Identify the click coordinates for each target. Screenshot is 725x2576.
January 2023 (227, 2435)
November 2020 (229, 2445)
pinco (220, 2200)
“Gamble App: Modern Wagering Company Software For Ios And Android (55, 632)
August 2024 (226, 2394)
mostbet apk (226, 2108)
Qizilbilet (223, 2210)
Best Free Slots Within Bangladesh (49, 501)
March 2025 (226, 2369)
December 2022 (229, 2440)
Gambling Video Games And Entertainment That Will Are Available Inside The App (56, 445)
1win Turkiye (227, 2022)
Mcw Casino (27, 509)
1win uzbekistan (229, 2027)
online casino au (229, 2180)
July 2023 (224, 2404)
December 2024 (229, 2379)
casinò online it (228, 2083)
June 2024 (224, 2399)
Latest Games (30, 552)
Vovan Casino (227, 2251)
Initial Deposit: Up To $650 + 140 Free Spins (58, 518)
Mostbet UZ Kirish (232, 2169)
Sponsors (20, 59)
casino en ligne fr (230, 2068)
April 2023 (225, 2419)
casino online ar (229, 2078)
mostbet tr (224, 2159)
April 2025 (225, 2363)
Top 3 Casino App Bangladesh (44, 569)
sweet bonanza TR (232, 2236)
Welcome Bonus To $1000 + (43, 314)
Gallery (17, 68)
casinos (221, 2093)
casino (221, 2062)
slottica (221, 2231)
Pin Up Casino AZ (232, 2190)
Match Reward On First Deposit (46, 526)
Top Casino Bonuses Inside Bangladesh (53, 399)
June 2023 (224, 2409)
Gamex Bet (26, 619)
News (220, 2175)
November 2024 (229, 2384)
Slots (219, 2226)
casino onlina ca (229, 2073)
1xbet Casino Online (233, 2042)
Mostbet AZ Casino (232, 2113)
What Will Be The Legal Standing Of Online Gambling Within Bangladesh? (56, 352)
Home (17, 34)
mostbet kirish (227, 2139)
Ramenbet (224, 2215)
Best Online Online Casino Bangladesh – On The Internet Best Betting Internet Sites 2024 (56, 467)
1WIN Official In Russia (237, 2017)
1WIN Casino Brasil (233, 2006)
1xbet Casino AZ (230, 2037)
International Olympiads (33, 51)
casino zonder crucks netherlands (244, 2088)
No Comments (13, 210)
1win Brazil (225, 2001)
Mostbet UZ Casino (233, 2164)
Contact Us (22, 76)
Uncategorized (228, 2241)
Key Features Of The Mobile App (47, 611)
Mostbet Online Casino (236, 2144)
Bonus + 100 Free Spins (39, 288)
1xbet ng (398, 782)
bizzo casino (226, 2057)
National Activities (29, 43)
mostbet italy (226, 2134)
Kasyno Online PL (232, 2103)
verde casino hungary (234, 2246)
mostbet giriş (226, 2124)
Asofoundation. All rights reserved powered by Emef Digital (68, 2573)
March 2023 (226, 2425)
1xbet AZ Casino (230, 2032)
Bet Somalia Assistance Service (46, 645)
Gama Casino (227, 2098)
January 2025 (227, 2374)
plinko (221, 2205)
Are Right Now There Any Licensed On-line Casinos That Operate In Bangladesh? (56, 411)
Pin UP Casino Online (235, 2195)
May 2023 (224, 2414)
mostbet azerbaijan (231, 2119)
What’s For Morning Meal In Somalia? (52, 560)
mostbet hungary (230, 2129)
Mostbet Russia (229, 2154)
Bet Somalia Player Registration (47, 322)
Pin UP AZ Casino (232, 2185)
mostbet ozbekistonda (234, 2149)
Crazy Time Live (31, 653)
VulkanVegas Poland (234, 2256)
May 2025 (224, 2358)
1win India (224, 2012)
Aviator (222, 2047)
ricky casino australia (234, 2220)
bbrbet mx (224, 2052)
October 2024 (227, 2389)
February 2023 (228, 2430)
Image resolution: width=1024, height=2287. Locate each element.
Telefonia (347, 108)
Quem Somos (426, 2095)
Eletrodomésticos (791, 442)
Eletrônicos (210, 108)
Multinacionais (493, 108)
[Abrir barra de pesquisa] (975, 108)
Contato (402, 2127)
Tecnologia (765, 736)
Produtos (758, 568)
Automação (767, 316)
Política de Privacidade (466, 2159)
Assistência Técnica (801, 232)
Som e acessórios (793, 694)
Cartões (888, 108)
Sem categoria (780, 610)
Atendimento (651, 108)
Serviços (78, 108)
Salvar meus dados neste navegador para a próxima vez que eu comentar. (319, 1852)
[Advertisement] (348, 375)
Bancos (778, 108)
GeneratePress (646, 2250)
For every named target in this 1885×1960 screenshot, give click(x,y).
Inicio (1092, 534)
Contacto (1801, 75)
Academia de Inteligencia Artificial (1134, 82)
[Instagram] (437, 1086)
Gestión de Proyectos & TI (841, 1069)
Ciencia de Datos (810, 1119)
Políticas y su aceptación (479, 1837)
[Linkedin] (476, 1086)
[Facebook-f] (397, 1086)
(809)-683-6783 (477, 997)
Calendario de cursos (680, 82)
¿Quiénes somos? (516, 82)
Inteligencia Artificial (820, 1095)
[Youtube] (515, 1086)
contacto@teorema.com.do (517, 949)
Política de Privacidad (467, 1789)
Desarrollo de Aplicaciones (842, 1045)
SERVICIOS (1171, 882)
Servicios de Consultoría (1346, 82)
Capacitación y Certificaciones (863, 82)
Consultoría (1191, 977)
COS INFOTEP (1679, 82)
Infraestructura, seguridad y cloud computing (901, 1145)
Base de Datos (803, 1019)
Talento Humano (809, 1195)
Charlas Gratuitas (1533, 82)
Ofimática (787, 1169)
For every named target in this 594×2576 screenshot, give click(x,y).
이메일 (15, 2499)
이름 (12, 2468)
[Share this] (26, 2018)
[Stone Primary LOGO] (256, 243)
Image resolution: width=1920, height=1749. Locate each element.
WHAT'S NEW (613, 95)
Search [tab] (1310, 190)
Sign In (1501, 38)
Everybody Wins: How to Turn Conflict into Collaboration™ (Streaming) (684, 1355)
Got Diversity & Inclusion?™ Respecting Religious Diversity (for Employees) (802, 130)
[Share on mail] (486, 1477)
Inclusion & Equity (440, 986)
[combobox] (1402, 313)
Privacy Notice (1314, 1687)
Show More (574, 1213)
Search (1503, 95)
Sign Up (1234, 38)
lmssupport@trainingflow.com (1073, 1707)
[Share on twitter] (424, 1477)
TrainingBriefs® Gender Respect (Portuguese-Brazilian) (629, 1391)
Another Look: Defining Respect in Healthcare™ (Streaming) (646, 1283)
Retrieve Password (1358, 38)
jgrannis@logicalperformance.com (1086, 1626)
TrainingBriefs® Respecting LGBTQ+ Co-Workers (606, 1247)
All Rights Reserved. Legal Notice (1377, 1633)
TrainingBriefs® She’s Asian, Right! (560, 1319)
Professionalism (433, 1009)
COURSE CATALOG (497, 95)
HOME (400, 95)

**To do:** In this exercise, repeat the entries above verbatim.

**Task output:**
Identify the click coordinates for each target. Screenshot is 725x2576.
January 2023 (227, 2435)
November 2020 (229, 2445)
pinco (220, 2200)
“Gamble App: Modern Wagering Company Software For Ios And Android (55, 632)
August 2024 (226, 2394)
mostbet apk (226, 2108)
Qizilbilet (223, 2210)
Best Free Slots Within Bangladesh (49, 501)
March 2025 (226, 2369)
December 2022 (229, 2440)
Gambling Video Games And Entertainment That Will Are Available Inside The App (56, 445)
1win Turkiye (227, 2022)
Mcw Casino (27, 509)
1win uzbekistan (229, 2027)
online casino au (229, 2180)
July 2023 (224, 2404)
December 2024 (229, 2379)
casinò online it (228, 2083)
June 2024 (224, 2399)
Latest Games (30, 552)
Vovan Casino (227, 2251)
Initial Deposit: Up To $650 + 140 Free Spins (58, 518)
Mostbet UZ Kirish (232, 2169)
Sponsors (20, 59)
casino en ligne fr (230, 2068)
April 2023 (225, 2419)
casino online ar (229, 2078)
mostbet tr (224, 2159)
April 2025 (225, 2363)
Top 3 Casino App Bangladesh (44, 569)
sweet bonanza TR (232, 2236)
Welcome Bonus To $1000 + (43, 314)
Gallery (17, 68)
casinos (221, 2093)
casino (221, 2062)
slottica (221, 2231)
Pin Up Casino AZ (232, 2190)
Match Reward On First Deposit (46, 526)
Top Casino Bonuses Inside Bangladesh (53, 399)
June 2023 (224, 2409)
Gamex Bet (26, 619)
News (220, 2175)
November 2024 (229, 2384)
Slots (219, 2226)
casino onlina ca (229, 2073)
1xbet Casino Online (233, 2042)
Mostbet AZ Casino (232, 2113)
What Will Be The Legal Standing Of Online Gambling Within Bangladesh? (56, 352)
Home (17, 34)
mostbet kirish (227, 2139)
Ramenbet (224, 2215)
Best Online Online Casino Bangladesh – On The Internet Best Betting Internet Sites 2024 (56, 467)
1WIN Official In Russia (237, 2017)
1WIN Casino Brasil (233, 2006)
1xbet Casino AZ (230, 2037)
International Olympiads (33, 51)
casino zonder crucks netherlands (244, 2088)
No Comments (13, 210)
1win Brazil (225, 2001)
Mostbet UZ Casino (233, 2164)
Contact Us (22, 76)
Uncategorized (228, 2241)
Key Features Of The Mobile App (47, 611)
Mostbet Online Casino (236, 2144)
Bonus + 100 Free Spins (39, 288)
1xbet ng (398, 782)
bizzo casino (226, 2057)
National Activities (29, 43)
mostbet italy (226, 2134)
Kasyno Online PL (232, 2103)
verde casino hungary (234, 2246)
mostbet giriş (226, 2124)
Asofoundation. All rights reserved powered by Emef Digital (68, 2573)
March 2023 (226, 2425)
1xbet AZ Casino (230, 2032)
Bet Somalia Assistance Service (46, 645)
Gama Casino (227, 2098)
January 2025 (227, 2374)
plinko (221, 2205)
Are Right Now There Any Licensed On-line Casinos That Operate In Bangladesh? (56, 411)
Pin UP Casino Online (235, 2195)
May 2023 (224, 2414)
mostbet azerbaijan (231, 2119)
What’s For Morning Meal In Somalia? (52, 560)
mostbet hungary (230, 2129)
Mostbet Russia (229, 2154)
Bet Somalia Player Registration (47, 322)
Pin UP AZ Casino (232, 2185)
mostbet ozbekistonda (234, 2149)
Crazy Time Live (31, 653)
VulkanVegas Poland (234, 2256)
May 2025 (224, 2358)
1win India (224, 2012)
Aviator (222, 2047)
ricky casino australia (234, 2220)
bbrbet mx (224, 2052)
October 2024 (227, 2389)
February 2023 (228, 2430)
Image resolution: width=1024, height=2287. Locate each element.
Telefonia (347, 108)
Quem Somos (426, 2095)
Eletrodomésticos (791, 442)
Eletrônicos (210, 108)
Multinacionais (493, 108)
[Abrir barra de pesquisa] (975, 108)
Contato (402, 2127)
Tecnologia (765, 736)
Produtos (758, 568)
Automação (767, 316)
Política de Privacidade (466, 2159)
Assistência Técnica (801, 232)
Som e acessórios (793, 694)
Cartões (888, 108)
Sem categoria (780, 610)
Atendimento (651, 108)
Serviços (78, 108)
Salvar meus dados neste navegador para a próxima vez que eu comentar. (319, 1852)
[Advertisement] (348, 375)
Bancos (778, 108)
GeneratePress (646, 2250)
For every named target in this 1885×1960 screenshot, give click(x,y).
Inicio (1092, 534)
Contacto (1801, 75)
Academia de Inteligencia Artificial (1134, 82)
[Instagram] (437, 1086)
Gestión de Proyectos & TI (841, 1069)
Ciencia de Datos (810, 1119)
Políticas y su aceptación (479, 1837)
[Linkedin] (476, 1086)
[Facebook-f] (397, 1086)
(809)-683-6783 (477, 997)
Calendario de cursos (680, 82)
¿Quiénes somos? (516, 82)
Inteligencia Artificial (820, 1095)
[Youtube] (515, 1086)
contacto@teorema.com.do (517, 949)
Política de Privacidad (467, 1789)
Desarrollo de Aplicaciones (842, 1045)
SERVICIOS (1171, 882)
Servicios de Consultoría (1346, 82)
Capacitación y Certificaciones (863, 82)
Consultoría (1191, 977)
COS INFOTEP (1679, 82)
Infraestructura, seguridad y cloud computing (901, 1145)
Base de Datos (803, 1019)
Talento Humano (809, 1195)
Charlas Gratuitas (1533, 82)
Ofimática (787, 1169)
For every named target in this 594×2576 screenshot, give click(x,y).
이메일 (15, 2499)
이름 (12, 2468)
[Share this] (26, 2018)
[Stone Primary LOGO] (256, 243)
Image resolution: width=1920, height=1749. Locate each element.
WHAT'S NEW (613, 95)
Search [tab] (1310, 190)
Sign In (1501, 38)
Everybody Wins: How to Turn Conflict into Collaboration™ (Streaming) (684, 1355)
Got Diversity & Inclusion?™ Respecting Religious Diversity (for Employees) (802, 130)
[Share on mail] (486, 1477)
Inclusion & Equity (440, 986)
[combobox] (1402, 313)
Privacy Notice (1314, 1687)
Show More (574, 1213)
Search (1503, 95)
Sign Up (1234, 38)
lmssupport@trainingflow.com (1073, 1707)
[Share on twitter] (424, 1477)
TrainingBriefs® Gender Respect (Portuguese-Brazilian) (629, 1391)
Another Look: Defining Respect in Healthcare™ (Streaming) (646, 1283)
Retrieve Password (1358, 38)
jgrannis@logicalperformance.com (1086, 1626)
TrainingBriefs® Respecting LGBTQ+ Co-Workers (606, 1247)
All Rights Reserved. Legal Notice (1377, 1633)
TrainingBriefs® She’s Asian, Right! (560, 1319)
Professionalism (433, 1009)
COURSE CATALOG (497, 95)
HOME (400, 95)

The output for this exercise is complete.